When a flex-wing hang glider is rolling to a steeper bank angle, the trailing edge tension changes in a way that partially counteracts this "aerodynamic damping in the roll axis" and allows the pilot to achieve a much higher roll rate than he could with the same weight-shift control input if the wing were completely rigid. The trailing edge of the mid-span part of the descending wing billows upward, reducing camber, angle-of-attack, and lift at this part of the wing. The washout near the tip of the descending wing increases, decreasing the angle-of-attack and lift at this part of the wing. The trailing edge of the mid-span part of the rising wing is pulled downward, increasing camber, angle-of-attack, and lift at this part of the wing.
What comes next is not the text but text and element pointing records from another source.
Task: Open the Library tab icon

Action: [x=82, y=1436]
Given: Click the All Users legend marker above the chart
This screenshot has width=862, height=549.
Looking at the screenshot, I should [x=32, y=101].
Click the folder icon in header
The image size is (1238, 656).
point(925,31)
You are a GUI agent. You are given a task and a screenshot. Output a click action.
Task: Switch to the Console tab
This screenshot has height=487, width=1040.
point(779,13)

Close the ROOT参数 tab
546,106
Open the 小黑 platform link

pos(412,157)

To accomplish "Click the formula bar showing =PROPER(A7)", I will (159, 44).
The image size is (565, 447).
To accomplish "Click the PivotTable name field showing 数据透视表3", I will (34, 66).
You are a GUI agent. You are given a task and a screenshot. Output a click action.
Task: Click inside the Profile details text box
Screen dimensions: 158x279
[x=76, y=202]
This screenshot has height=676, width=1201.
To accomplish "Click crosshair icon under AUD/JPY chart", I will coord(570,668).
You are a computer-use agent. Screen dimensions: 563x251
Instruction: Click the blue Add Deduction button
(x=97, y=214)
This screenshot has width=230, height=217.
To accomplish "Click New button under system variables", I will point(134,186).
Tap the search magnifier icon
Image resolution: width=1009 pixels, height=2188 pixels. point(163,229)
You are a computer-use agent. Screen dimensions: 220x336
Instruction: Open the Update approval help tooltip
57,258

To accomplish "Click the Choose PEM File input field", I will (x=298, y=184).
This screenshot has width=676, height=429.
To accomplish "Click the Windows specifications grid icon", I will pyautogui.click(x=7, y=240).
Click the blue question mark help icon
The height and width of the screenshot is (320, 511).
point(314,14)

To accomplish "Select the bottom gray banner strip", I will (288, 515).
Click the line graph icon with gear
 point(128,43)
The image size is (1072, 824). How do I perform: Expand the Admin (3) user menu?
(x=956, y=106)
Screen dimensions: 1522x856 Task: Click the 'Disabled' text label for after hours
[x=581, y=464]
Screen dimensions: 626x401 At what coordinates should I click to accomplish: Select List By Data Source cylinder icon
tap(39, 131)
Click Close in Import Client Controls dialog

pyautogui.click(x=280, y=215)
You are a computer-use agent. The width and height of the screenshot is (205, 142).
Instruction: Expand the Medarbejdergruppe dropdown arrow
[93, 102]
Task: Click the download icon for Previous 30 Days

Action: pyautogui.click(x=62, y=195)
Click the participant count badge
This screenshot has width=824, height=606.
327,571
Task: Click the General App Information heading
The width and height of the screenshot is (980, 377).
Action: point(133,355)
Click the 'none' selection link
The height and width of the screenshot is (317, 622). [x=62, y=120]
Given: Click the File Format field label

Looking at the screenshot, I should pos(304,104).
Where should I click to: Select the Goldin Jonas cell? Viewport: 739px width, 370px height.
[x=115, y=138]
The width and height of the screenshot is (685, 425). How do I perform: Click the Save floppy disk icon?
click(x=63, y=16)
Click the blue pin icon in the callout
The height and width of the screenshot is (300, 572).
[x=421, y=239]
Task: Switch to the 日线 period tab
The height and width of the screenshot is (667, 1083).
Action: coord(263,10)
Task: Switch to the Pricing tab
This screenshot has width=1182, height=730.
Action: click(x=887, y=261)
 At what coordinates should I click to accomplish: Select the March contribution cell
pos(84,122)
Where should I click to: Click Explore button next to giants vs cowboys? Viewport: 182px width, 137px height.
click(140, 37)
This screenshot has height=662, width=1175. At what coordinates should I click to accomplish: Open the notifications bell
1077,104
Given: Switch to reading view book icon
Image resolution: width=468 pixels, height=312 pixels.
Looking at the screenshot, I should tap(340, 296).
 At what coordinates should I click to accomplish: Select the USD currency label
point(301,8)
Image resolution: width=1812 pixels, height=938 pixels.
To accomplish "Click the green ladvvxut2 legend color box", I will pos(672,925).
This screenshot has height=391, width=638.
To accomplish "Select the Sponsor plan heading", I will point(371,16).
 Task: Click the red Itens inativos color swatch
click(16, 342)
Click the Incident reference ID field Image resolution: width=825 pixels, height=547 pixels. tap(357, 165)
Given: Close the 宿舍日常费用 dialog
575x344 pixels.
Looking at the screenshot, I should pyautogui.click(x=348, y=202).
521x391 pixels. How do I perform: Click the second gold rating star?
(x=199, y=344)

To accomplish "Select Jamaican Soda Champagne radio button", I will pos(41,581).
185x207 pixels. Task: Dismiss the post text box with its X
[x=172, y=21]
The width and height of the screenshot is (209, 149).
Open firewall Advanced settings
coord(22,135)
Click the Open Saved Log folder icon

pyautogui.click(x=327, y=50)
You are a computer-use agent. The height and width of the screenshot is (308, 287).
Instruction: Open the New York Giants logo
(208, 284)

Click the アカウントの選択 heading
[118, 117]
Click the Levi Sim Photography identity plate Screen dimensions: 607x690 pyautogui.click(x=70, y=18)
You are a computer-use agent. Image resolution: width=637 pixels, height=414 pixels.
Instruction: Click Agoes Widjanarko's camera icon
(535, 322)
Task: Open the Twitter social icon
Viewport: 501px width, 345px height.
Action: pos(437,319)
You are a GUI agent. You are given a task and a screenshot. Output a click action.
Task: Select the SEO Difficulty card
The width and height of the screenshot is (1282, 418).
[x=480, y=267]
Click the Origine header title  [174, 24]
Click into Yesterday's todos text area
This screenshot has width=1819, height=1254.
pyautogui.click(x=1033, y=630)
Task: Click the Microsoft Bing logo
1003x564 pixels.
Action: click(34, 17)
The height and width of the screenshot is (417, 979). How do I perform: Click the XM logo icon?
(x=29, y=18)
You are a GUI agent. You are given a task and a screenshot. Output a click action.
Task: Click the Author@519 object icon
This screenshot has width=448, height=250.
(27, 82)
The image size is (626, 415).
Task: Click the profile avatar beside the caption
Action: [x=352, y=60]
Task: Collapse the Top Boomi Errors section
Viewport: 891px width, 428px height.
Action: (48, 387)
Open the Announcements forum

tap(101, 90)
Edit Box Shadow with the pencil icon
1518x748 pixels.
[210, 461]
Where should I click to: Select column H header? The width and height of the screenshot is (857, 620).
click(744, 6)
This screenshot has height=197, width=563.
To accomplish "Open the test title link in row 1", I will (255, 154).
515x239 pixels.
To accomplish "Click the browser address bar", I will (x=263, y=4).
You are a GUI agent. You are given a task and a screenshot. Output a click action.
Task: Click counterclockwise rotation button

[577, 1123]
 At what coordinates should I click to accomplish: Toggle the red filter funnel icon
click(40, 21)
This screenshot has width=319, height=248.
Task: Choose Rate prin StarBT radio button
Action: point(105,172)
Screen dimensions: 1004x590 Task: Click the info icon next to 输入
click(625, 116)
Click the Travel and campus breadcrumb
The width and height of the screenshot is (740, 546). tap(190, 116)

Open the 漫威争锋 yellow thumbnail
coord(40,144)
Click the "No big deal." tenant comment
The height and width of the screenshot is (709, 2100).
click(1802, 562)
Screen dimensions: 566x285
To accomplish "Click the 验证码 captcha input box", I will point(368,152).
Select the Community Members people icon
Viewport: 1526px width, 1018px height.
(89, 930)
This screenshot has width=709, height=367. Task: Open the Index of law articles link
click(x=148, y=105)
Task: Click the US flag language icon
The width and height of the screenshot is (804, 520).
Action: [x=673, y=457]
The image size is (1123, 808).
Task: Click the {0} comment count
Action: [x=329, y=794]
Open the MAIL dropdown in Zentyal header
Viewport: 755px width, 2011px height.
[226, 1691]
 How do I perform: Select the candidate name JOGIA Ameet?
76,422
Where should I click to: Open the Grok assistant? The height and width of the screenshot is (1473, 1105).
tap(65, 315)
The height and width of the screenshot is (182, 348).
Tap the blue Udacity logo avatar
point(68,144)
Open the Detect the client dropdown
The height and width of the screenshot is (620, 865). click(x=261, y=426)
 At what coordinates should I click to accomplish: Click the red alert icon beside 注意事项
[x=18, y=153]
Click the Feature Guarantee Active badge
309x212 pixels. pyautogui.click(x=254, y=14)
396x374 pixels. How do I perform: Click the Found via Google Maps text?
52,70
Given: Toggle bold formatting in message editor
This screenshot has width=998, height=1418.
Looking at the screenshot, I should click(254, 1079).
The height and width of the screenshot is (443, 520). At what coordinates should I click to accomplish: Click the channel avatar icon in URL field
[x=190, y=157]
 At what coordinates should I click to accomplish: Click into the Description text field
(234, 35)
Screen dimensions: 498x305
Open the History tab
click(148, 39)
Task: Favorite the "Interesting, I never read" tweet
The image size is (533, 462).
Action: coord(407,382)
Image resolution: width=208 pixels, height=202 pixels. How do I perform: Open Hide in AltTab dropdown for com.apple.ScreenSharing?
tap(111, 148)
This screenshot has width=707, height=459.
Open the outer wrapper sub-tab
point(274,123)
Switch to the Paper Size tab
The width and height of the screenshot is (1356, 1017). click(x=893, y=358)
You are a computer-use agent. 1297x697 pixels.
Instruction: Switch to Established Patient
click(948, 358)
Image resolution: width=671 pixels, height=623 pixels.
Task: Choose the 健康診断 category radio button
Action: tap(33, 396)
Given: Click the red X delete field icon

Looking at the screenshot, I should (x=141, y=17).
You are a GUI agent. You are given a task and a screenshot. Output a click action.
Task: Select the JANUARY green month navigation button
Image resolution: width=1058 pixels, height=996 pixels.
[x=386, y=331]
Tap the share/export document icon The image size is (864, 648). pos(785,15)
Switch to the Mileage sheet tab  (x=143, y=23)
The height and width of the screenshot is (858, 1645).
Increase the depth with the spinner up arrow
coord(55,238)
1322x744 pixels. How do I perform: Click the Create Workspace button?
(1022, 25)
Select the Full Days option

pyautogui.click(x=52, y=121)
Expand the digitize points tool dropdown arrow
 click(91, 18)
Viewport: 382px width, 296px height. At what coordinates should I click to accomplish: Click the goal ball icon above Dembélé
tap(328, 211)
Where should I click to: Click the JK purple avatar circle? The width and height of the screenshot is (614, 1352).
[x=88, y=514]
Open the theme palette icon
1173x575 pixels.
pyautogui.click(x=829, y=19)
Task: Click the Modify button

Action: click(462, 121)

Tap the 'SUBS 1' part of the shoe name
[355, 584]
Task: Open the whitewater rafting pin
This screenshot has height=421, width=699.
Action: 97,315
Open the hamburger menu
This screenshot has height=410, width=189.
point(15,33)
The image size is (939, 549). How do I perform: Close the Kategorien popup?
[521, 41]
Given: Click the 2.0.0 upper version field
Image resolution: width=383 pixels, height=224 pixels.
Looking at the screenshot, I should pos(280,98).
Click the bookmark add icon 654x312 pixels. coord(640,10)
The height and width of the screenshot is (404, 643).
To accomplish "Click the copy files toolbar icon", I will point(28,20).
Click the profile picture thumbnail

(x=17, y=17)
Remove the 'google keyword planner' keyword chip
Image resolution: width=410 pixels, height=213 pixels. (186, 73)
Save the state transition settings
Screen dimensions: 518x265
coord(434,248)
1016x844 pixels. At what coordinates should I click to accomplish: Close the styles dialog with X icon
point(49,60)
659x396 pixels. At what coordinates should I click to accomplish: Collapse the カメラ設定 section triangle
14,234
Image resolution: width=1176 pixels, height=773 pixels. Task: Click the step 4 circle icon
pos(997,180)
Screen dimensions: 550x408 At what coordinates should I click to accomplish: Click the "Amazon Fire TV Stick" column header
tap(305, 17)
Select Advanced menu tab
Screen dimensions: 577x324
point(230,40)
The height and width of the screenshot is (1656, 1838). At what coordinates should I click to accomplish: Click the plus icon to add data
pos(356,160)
The washout near the tip of the rising wing decreases, increasing the angle-of-attack and lift at this part of the wing. These effects are somewhat analogous to the effects of ailerons. But it's worth noting that these changes in the shape of the wing are direct evidence that the lift-per-unit-area is higher on the descending wing than on the rising wing--that's the nature of a "passive" flexible wing with no active aerodynamic controls. In this situation, the reason that the roll rate is constant rather than decreasing is that the pilot is keeping his body to the low side of the aircraft centerline. This means that in relation to the CG of the whole system, the area of the descending wing is smaller than the area of the rising wing. This allows the total lift--or more accurately, the total roll torque--created by each wing to be equal. Naturally, if the flex in the wing shape were driven by an "active" wing warping system rather than a "passive" system, this zero-net-roll torque, constant-roll-rate scenario could be achieved even if the pilot's body was kept on the aircraft centerline.
Our discussion up to this point really has been aimed at cases where the pilot is making a strong roll input and achieving a brisk roll rate, so that other aerodynamic effects are relatively unimportant in comparison to the pilot's roll input and the resulting roll damping due to the "twist in the relative wind". But we'll see the same twist in the relative wind, which will lead to the same adverse yaw effect and the same roll damping effect, when a glider is rolling due to some other cause, such as a difference in airspeed and lift between the two wingtips. The rolling motion of the aircraft with respect to the airmass is the key factor here, not whether or not the pilot is making a rolling-in control input or rolling-out control input. The situation is more complex when one wing is struck by a vertical gust--here the twist in the relative wind may be opposite to the direction shown in the above link, because at the instant the vertical gust is striking one wing, the airflow is forcing, rather than resisting, the rolling motion. In this case we may not see "adverse yaw" in the usual sense, at least initially.